• [Problem set]:
[A] Reproduce word for word the part of the RDDR architecture page that opens with the words containing "RDDR shines when" and closes with "and starts RDDR.".
[B] Which fully qualified class names does the RDDR architecture page declare with the keyword "class"? List every one.
[C] According to the RDDR architecture page, which library are the proxies built on?

:: Document segment ::

Architecture

Here I will describe how RDDR is structured and link to some of the classes that make it up.

Overview

alternate text

RDDR Deployment Block Diagram

Above is a simplified view of an RDDR deployment. RDDR sits on either side of a set of instances of the same application. Incoming requests to the proxy are replicated to all application instances, and their responses are diffed and merged before being sent back. Any outgoing requests from the application instances pass through an outgoing proxy which diffs and merges the requests before passing the request on to the target microservice. The response back is then replicated to all app instances. If the application relies on multiple separate backend services, an outgoing request proxy should be created for each. The entire RDDR deployment is placed behind a production-grade Envoy proxy.

RDDR shines when the application instances differ from one another. Subtle variations in the application that do not change nominal behavior can help to catch bugs and prevent exploitation of them.

An ideal deployment will also consist of two copies of the application that are identical. These form the “filter pair” which helps RDDR to distinguish between random noise and real bugs. Because the filter pair are known to be identical, any differences in their behavior will be ignored across the entire set. See Filtering Non-Deterministic Noise for more information.

Running RDDR

RDDR is packaged as a Python module with a main method.

rddr.__main__.main()

Entrypoint for the RDDR proxy. Parses the config file and starts RDDR.

It should be executed like so once installed:

python -m rddr [-c path/to/config.yaml]

RDDR accepts the following arguments:

usage: python -m rddr [-h] [-c CONFIG]

optional arguments:
-h, --help            show this help message and exit
-c CONFIG, --config CONFIG

The main method parses the config file and starts the top level RDDR class, shown below:

class rddr.rddr.Rddr(config)

Bases: object

Top level class for Rddr. Encapsulates one incoming proxy and one or more outgoing proxy.

Parameters

config (dict) – RDDR configuration dictionary

run()

Endless loop. Calls run() on all proxies configured in separate threads.

Proxies

RDDR implements separate proxies for incoming versus outgoing requests. Both of these proxy classes share the RddrProxy parent class.

class rddr.proxies.proxy.RddrProxy(mp_manager, config)

Bases: abc.ABC

This is an abstract class, a parent to the incoming and outgoing proxies used by RDDR.

Proxies are built on the asyncio library in Python 3.8. This framework was found to be faster and cleaner than the prior state machine-based implementations.

Parameters

config (dict) – Dictionary of user config provided to RDDR at the command line

Incoming Proxy

The RddrIncomingProxy class implements one proxy between a client and N variants of a server.

class rddr.proxies.incoming_proxy.RddrIncomingProxy(mp_manager, config)

Bases: rddr.proxies.proxy.RddrProxy

Implements an incoming proxy for RDDR. Replicates incoming requests to N applications and diffs their responses before forwarding their response.

:::
:: Data listing ::

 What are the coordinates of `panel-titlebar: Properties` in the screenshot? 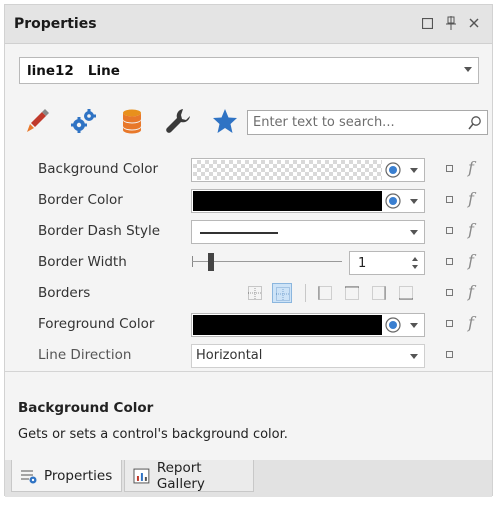 It's located at (248, 24).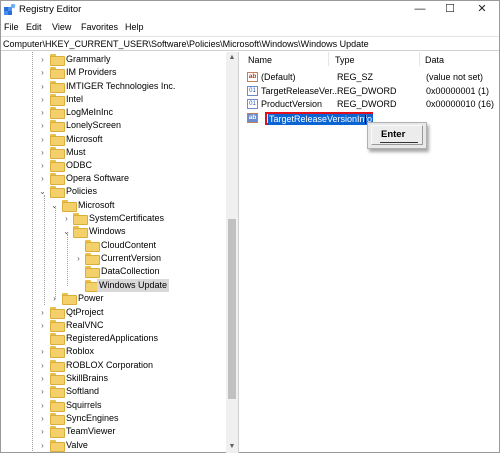  What do you see at coordinates (278, 77) in the screenshot?
I see `value-name: (Default)` at bounding box center [278, 77].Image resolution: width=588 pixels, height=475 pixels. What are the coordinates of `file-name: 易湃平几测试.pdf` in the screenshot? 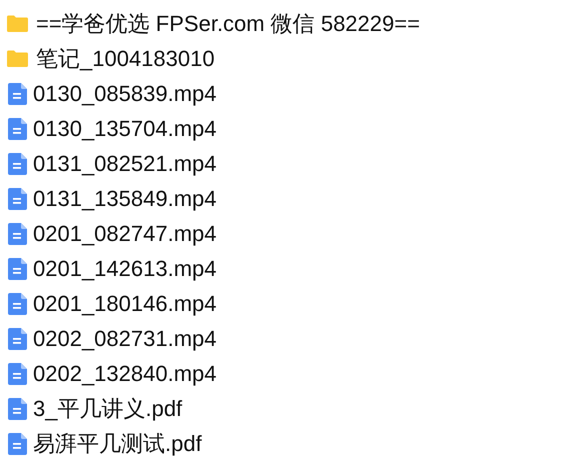 It's located at (118, 443). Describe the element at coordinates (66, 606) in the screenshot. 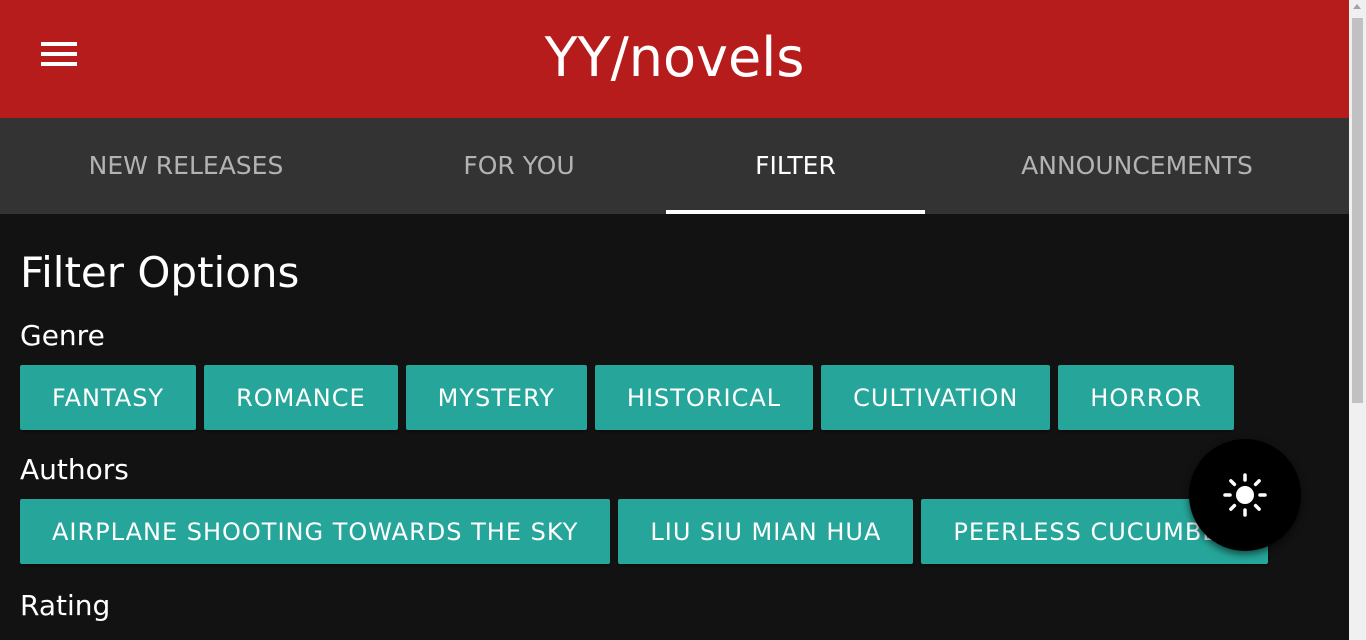

I see `rating-section-label: Rating` at that location. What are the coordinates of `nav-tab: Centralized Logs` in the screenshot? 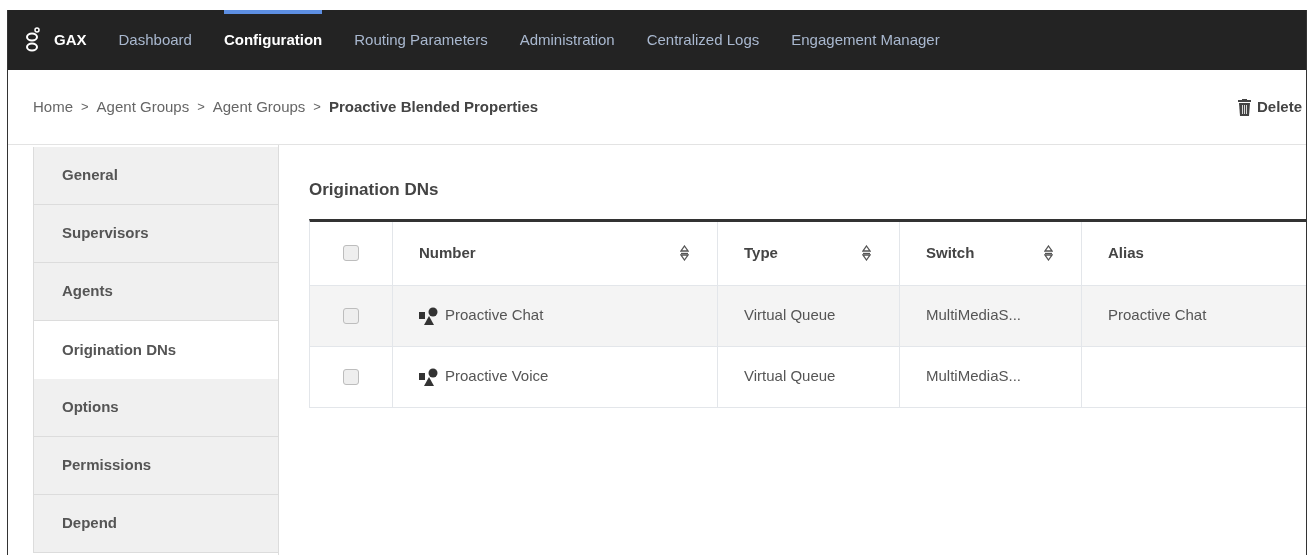 It's located at (703, 40). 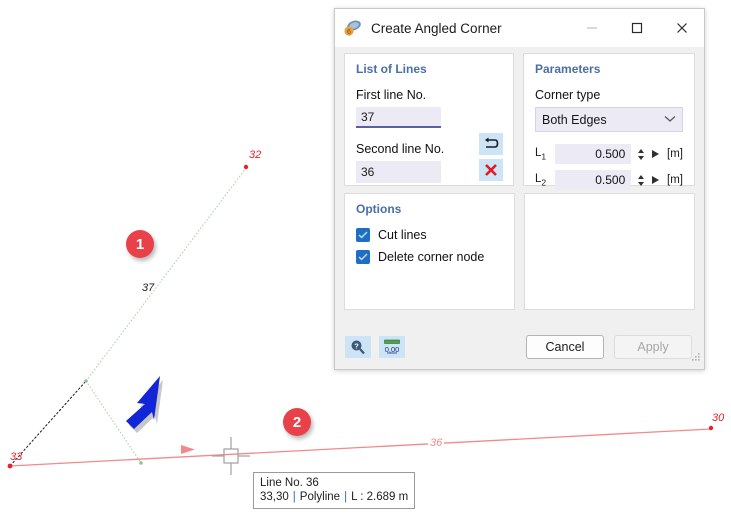 What do you see at coordinates (520, 346) in the screenshot?
I see `dialog-footer: ? 0,00 Cancel Apply` at bounding box center [520, 346].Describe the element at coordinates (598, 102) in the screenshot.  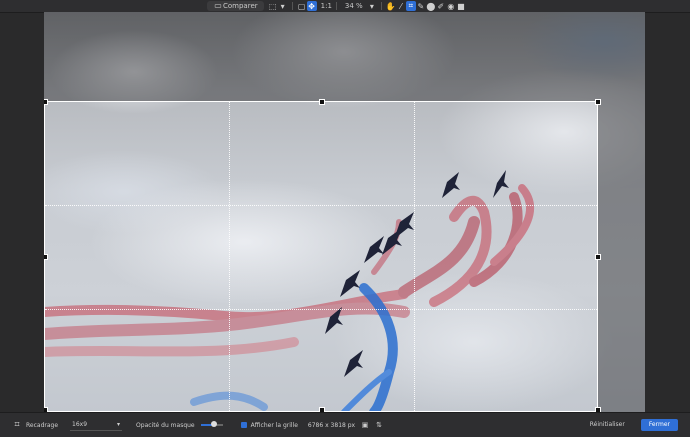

:::

• [Task-by-task solutions]:
[A]
RDDR shines when the application instances differ from one another. Subtle variations in the application that do not change nominal behavior can help to catch bugs and prevent exploitation of them.

An ideal deployment will also consist of two copies of the application that are identical. These form the “filter pair” which helps RDDR to distinguish between random noise and real bugs. Because the filter pair are known to be identical, any differences in their behavior will be ignored across the entire set. See Filtering Non-Deterministic Noise for more information.

Running RDDR

RDDR is packaged as a Python module with a main method.

rddr.__main__.main()

Entrypoint for the RDDR proxy. Parses the config file and starts RDDR.

[B]
rddr.rddr.Rddr
rddr.proxies.proxy.RddrProxy
rddr.proxies.incoming_proxy.RddrIncomingProxy

[C] The asyncio library in Python 3.8.